I am SO SICK of Internet Anti-Science... example JWST
 
Yet again otherwise considered valid "news" websites and especially YouTube videos are, for just one example, screaming JWST has yet again "jut broken Cosmology" and scientists are running in terror. WTAF? The is EXACTLY what JWST is designed to do, to test our models, to falsify any miscalculations with actual, objectively repeatable observed data. This is how a body of reliable knowledge is created, by testing.

This most recent example is the 6 (so far) early galaxies seen that are larger, more complex and more dense than our current understanding can explain. This isn't a break!. This is literally Discovery. Finding out wrong paths is just as important as finding good ones because how else can we know what IS a good one?
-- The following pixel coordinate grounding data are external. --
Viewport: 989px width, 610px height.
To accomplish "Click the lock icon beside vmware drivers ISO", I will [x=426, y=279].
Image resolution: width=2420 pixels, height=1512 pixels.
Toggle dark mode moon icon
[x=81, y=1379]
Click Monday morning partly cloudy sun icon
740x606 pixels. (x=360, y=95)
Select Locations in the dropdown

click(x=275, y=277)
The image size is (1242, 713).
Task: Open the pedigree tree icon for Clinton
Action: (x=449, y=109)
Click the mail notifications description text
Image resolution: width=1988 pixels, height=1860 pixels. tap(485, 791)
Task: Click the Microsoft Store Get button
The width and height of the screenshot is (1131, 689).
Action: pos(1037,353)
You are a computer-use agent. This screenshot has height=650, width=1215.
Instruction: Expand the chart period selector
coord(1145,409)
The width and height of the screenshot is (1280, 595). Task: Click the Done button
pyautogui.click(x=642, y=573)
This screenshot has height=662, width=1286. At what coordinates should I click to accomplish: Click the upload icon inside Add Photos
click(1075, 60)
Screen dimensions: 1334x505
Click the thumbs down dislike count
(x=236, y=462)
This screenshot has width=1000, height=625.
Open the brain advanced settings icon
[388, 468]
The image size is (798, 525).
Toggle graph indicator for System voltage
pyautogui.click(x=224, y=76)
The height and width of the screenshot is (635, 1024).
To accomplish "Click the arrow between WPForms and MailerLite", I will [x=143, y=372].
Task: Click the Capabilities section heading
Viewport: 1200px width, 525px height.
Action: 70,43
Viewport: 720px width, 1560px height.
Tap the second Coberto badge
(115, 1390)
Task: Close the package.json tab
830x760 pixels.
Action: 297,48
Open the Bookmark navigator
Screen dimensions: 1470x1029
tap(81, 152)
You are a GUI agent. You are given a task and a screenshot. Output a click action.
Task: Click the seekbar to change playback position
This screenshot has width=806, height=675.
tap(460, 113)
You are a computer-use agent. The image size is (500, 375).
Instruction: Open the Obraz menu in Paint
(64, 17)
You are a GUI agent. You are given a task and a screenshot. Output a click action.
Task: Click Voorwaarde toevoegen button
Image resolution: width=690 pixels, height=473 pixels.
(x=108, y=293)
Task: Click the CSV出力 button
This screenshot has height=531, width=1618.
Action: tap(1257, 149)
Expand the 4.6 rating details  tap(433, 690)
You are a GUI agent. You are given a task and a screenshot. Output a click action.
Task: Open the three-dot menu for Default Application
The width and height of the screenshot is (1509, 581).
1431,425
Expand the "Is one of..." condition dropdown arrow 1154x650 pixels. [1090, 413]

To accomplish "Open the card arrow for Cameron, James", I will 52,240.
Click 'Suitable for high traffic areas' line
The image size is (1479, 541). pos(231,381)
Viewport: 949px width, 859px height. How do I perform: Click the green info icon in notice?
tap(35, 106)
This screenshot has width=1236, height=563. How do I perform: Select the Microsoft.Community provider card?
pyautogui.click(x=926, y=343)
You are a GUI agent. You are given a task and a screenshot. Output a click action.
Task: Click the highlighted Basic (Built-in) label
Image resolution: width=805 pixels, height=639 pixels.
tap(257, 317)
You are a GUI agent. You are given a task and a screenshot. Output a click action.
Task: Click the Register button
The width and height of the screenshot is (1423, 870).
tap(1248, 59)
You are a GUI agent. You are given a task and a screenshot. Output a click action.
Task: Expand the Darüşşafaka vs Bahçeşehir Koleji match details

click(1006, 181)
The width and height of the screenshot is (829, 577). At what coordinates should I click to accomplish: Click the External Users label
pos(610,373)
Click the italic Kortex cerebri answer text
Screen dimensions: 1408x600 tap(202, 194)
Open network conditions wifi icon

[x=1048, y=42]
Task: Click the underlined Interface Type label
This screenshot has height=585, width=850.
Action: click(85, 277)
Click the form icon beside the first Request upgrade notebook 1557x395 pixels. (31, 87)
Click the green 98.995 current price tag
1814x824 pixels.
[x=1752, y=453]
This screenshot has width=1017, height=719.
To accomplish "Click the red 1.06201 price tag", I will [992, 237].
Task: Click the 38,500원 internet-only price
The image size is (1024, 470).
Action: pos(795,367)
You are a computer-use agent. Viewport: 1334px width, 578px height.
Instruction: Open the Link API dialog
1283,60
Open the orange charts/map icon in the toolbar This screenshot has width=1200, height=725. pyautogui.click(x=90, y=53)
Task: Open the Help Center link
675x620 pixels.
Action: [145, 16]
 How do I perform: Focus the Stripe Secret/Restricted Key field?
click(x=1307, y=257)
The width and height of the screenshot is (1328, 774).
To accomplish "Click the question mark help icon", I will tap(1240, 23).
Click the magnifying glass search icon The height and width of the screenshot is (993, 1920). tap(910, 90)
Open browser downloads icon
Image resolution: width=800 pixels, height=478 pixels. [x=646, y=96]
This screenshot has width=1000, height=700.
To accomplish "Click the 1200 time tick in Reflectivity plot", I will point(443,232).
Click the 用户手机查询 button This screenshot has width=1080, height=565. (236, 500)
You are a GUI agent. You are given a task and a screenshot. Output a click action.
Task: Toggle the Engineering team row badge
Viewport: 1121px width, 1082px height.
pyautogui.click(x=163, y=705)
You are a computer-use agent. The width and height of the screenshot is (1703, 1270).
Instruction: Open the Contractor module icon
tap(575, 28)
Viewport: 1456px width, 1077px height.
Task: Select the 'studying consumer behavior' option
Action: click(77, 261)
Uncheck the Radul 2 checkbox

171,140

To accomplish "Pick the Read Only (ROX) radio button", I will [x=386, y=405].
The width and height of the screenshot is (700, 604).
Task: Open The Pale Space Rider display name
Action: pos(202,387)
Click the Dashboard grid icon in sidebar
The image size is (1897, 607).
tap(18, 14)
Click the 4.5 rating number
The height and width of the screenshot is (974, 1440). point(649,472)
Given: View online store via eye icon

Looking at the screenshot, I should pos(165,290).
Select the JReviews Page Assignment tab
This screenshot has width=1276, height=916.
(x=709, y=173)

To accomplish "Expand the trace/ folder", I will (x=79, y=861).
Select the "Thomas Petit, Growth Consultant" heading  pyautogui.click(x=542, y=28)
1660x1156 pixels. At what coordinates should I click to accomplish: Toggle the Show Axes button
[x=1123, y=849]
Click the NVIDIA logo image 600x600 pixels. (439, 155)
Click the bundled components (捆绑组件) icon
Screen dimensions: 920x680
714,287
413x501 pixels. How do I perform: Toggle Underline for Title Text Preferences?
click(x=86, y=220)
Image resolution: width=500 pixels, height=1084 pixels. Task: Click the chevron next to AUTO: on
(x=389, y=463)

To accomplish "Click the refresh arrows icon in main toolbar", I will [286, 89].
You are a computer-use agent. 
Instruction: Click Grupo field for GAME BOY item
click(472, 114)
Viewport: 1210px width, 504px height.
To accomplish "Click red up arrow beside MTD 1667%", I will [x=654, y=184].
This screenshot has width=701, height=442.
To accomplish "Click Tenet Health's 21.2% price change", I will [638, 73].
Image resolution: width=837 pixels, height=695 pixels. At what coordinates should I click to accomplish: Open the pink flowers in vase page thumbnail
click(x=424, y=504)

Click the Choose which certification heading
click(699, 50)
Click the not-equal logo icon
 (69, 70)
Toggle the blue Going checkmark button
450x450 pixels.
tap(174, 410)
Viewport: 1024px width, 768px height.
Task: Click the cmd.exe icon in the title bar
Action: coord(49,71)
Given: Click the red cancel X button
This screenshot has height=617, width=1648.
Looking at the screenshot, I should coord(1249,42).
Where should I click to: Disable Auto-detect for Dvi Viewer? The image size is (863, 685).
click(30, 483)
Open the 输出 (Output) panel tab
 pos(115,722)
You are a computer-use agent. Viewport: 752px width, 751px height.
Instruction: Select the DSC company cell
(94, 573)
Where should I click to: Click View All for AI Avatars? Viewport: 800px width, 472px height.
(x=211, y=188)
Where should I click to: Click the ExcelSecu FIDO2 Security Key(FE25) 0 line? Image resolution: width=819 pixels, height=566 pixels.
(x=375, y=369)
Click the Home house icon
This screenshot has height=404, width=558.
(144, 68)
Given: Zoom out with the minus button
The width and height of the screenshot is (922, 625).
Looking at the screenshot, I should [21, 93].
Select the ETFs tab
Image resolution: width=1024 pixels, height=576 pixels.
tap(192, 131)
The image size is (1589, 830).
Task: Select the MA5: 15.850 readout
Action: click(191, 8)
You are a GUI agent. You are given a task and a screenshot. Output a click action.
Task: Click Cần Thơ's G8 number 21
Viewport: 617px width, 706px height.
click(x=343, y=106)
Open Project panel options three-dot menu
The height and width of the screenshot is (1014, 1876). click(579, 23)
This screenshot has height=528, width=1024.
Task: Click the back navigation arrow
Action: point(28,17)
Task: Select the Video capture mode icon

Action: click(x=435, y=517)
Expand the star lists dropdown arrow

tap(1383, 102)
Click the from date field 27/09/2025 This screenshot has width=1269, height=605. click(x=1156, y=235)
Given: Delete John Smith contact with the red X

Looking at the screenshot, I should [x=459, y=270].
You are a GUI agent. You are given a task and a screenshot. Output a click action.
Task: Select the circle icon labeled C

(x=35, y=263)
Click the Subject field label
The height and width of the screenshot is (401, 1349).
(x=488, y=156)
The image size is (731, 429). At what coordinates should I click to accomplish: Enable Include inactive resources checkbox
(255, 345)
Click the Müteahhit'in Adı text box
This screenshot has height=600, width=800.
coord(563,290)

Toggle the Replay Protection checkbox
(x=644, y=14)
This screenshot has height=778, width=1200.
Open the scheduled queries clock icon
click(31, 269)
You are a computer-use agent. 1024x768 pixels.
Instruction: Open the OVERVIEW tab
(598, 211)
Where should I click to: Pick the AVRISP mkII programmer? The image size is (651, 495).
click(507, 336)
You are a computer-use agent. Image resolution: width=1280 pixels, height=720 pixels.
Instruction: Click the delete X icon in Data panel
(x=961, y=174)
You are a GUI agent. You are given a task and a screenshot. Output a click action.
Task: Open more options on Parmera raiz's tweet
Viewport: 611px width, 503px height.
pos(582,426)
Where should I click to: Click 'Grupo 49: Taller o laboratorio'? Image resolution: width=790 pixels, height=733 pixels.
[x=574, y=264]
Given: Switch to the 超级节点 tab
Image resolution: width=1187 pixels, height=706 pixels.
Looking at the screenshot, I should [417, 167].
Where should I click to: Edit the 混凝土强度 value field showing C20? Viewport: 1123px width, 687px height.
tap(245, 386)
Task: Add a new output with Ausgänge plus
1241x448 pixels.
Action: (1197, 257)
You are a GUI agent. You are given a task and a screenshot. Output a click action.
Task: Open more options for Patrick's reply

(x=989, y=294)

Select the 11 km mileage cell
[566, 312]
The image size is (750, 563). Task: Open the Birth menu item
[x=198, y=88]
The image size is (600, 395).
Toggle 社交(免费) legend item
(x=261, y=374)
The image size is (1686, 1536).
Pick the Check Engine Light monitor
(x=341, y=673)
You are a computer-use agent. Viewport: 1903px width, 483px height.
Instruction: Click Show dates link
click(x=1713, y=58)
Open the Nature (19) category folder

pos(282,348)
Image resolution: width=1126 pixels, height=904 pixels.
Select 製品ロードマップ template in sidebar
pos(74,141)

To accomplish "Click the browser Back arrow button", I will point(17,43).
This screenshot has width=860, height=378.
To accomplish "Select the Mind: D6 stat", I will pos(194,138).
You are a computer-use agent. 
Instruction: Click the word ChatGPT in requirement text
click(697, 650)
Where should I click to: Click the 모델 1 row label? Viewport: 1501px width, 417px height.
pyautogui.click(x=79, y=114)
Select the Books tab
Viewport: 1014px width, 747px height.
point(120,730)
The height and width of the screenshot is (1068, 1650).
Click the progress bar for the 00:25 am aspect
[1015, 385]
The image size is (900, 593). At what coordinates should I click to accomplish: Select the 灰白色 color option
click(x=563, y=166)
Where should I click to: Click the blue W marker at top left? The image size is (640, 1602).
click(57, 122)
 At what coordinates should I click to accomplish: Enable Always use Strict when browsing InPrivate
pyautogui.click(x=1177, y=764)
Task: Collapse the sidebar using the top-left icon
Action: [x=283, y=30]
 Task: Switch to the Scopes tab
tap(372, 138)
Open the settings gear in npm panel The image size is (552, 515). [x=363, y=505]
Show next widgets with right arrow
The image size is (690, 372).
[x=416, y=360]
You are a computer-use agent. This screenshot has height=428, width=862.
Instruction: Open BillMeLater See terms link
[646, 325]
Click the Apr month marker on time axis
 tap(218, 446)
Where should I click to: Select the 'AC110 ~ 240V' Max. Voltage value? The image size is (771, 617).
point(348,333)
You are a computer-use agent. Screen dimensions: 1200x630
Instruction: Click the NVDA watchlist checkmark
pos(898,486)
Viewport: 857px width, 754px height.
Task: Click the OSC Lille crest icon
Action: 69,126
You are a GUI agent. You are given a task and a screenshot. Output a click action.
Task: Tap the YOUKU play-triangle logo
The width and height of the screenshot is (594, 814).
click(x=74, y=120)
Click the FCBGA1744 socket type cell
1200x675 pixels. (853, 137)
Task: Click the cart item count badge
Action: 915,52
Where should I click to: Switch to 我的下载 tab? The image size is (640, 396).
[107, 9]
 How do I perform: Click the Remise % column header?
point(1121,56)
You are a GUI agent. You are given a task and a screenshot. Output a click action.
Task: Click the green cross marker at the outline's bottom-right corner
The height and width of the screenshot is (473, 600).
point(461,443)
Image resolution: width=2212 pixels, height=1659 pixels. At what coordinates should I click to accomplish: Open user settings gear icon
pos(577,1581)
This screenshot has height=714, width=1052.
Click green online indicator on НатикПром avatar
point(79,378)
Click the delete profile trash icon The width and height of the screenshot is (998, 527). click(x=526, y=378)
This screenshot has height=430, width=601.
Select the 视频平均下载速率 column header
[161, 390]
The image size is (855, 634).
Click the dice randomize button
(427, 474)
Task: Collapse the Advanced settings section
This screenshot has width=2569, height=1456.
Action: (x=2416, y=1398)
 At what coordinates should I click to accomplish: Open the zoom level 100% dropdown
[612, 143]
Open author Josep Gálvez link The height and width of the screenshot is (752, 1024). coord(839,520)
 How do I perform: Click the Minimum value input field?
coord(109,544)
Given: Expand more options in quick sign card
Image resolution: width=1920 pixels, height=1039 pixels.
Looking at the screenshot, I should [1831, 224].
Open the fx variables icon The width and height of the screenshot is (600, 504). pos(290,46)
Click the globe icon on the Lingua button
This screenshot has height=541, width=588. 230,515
I urge you. if you aren't already, to be wary of over-the-top clickbait links that scream "Secret!", "Don't want you to know!", "Hidden!", "Terrifying!", "Back to the drawing board!" etc designed to do nothing more than get views for absolute junk. I'm not saying never view them, just know they play on our senses in the same way that auto accidents can make us rubberneck when we should be paying attention to our driving.

hazel 02-27-2023 04:41 AM

Quote:

Originally Posted by enorbet (Post 6414046)
I urge you. if you aren't already, to be wary of over-the-top clickbait links that scream "Secret!", "Don't want you to know!", "Hidden!", "Terrifying!", "Back to the drawing board!" etc designed to do nothing more than get views for absolute junk. I'm not saying never view them, just know they play on our senses in the same way that auto accidents can make us rubberneck when we should be paying attention to our driving.

So what on earth do you think sites like YouTube are for? Their business model and sole purpose is to sell our attention to advertisers, and the more they can deliver "Shock! Horror!" messages to us, the better for them. You know the saying: if you can't see what product is being sold, YOU'RE the product.

colorpurple21859 02-27-2023 05:12 AM

I call scare it scare news, used for selling purposes mostly. One of my co-workers is all into scare-news and you can't tell them no different.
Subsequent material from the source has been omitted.